*GIVEN PASSAGE:*
======
This article from Iran's Abna is notable for its value as short fiction. It certainly fails as propaganda.
It is the trembling curse that hits the Zionist soldiers who are chosen to serve in the occupied Lebanese Kfarshouba Heights and Shebaa Farms.*Who is, of course, dead.
... Zionist soldiers deployed in the Shebaa Farms live a permanent state of war, considering themselves the loser party at all times due to previous confrontations in the area, which were in favor of the resistance. The Israeli forces know that when resistance fighters decide to attack any post or patrol, or to plant an explosive device anywhere inside the so-called “secure” depth, they succeed most of the times, and the Israeli reaction comes later after counting the casualties and losses.
There is no doubt that such an impression will influence the psychological abilities and the initiative of the occupation forces. Something that the Israeli army has been trying to divert attention from, through raising the dose of its drills, exaggerating the show of force in operating Merkavas and shelling when any doubts emerge that a breach has happened in some place in the occupied farms. Besides, the occupation army has been preceding the shifting and routine movements of its forces by combing the overlooking sites towards the routes that the vehicles shall pass over with medium and heavy submachine guns. This all happens in parallel with unstopping deployment of spy drones and sometimes helicopters, depending on the importance of the moving convoy.
Moreover, Shepherds, who walk with their herds to some areas along the blue line in Shebaa Farms and Kfarshouba Hills, expose a source of concern for the Israeli forces serving in the sites spread along the confrontation line.
======
*RECORDS SUPPLIED:*
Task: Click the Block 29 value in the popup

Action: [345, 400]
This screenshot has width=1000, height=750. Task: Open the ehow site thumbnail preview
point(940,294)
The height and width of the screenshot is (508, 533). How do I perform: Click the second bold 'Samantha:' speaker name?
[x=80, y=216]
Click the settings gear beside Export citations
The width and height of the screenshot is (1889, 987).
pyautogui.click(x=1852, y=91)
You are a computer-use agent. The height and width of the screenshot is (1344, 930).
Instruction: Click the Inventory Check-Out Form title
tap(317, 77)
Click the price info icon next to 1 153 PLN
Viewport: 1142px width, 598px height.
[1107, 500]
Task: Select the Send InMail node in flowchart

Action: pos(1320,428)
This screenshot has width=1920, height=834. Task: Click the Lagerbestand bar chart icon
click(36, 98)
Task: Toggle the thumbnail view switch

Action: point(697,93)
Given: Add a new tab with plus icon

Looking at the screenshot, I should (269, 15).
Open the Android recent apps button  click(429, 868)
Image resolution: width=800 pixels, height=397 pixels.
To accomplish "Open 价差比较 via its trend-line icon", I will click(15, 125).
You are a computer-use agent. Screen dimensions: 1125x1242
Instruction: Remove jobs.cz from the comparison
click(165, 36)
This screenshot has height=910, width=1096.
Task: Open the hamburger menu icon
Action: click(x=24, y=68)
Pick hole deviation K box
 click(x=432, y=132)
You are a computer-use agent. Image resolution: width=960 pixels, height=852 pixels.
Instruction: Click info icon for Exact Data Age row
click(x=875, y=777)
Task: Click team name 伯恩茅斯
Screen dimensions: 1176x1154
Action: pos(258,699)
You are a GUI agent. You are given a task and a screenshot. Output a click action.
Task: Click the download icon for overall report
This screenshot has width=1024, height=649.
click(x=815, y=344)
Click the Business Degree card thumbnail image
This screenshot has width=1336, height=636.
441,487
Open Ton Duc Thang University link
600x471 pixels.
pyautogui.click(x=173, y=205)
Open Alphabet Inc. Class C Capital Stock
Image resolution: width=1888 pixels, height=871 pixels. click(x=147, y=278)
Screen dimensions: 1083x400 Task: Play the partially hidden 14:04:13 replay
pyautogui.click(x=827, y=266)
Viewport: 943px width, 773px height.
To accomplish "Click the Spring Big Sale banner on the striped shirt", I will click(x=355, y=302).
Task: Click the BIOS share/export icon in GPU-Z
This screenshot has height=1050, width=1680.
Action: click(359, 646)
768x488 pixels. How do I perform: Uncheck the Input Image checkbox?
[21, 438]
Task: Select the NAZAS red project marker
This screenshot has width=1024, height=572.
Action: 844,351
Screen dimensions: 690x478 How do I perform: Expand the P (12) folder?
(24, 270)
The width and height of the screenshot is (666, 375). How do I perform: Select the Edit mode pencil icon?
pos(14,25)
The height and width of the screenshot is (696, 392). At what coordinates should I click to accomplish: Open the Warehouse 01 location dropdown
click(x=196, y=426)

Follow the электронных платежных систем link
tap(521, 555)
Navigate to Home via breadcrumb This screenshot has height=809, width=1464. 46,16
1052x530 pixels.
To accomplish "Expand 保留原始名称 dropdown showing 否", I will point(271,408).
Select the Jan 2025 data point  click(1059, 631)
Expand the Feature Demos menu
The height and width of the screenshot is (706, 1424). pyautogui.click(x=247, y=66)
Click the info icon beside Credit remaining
======
*TASK DETAILS:*
Reproduce the passage on the Shebaa Farms, starting at "Moreover, Shepherds, who" and ending at "the confrontation line.", substituting "Kfarshouba Heights" for "Kfarshouba Hills".

*TASK ANSWER:*
Moreover, Shepherds, who walk with their herds to some areas along the blue line in Shebaa Farms and Kfarshouba Heights, expose a source of concern for the Israeli forces serving in the sites spread along the confrontation line.